Dataset records Block Start

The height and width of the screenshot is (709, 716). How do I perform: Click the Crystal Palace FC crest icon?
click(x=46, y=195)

Dataset records Block End
Dataset records Block Start

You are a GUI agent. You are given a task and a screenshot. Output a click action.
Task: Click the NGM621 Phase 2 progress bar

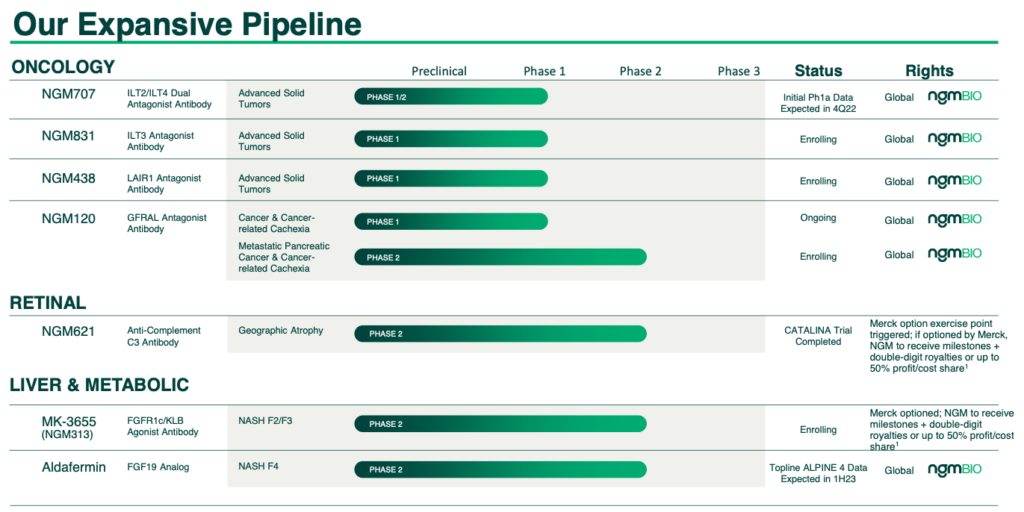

Dataset records Block End
Dataset records Block Start

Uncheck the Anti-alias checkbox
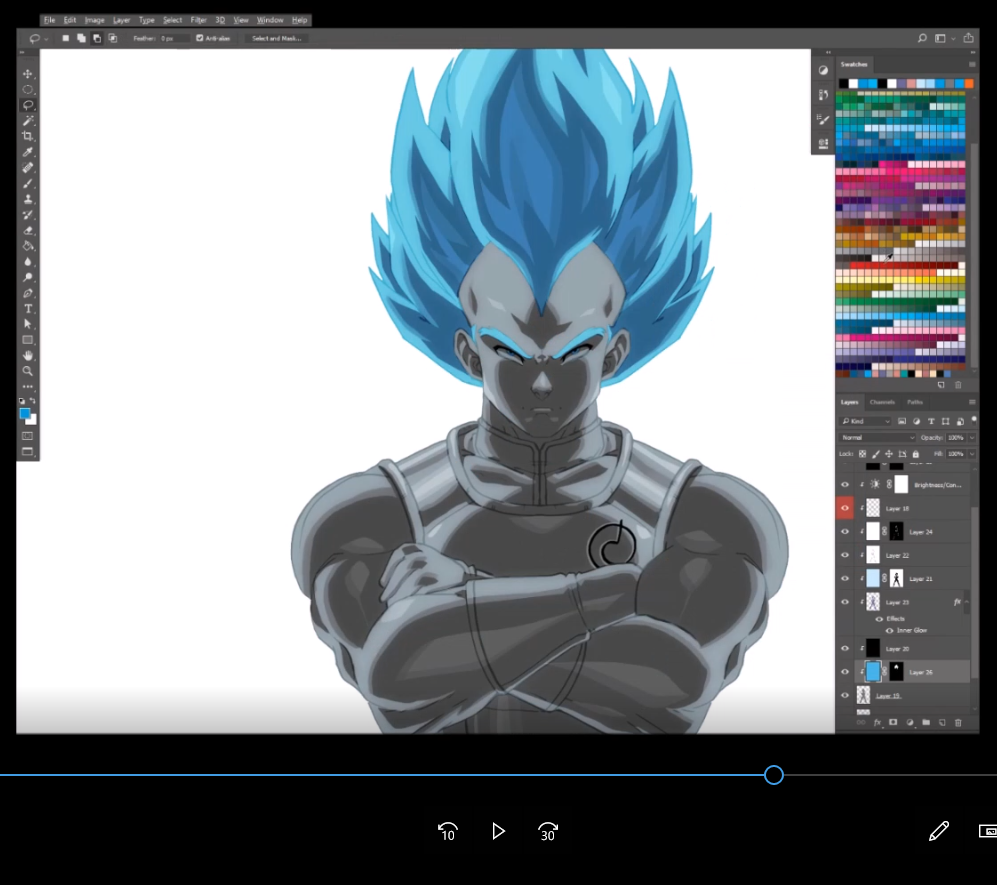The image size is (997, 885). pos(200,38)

Dataset records Block End

Work to complete: In the entries above, find the line holding "You are a GUI" and the line holding "Task: Click the NGM621 Phase 2 progress bar", then retype exactly those two lines and every line between them, and nothing else.

Written answer:
You are a GUI agent. You are given a task and a screenshot. Output a click action.
Task: Click the NGM621 Phase 2 progress bar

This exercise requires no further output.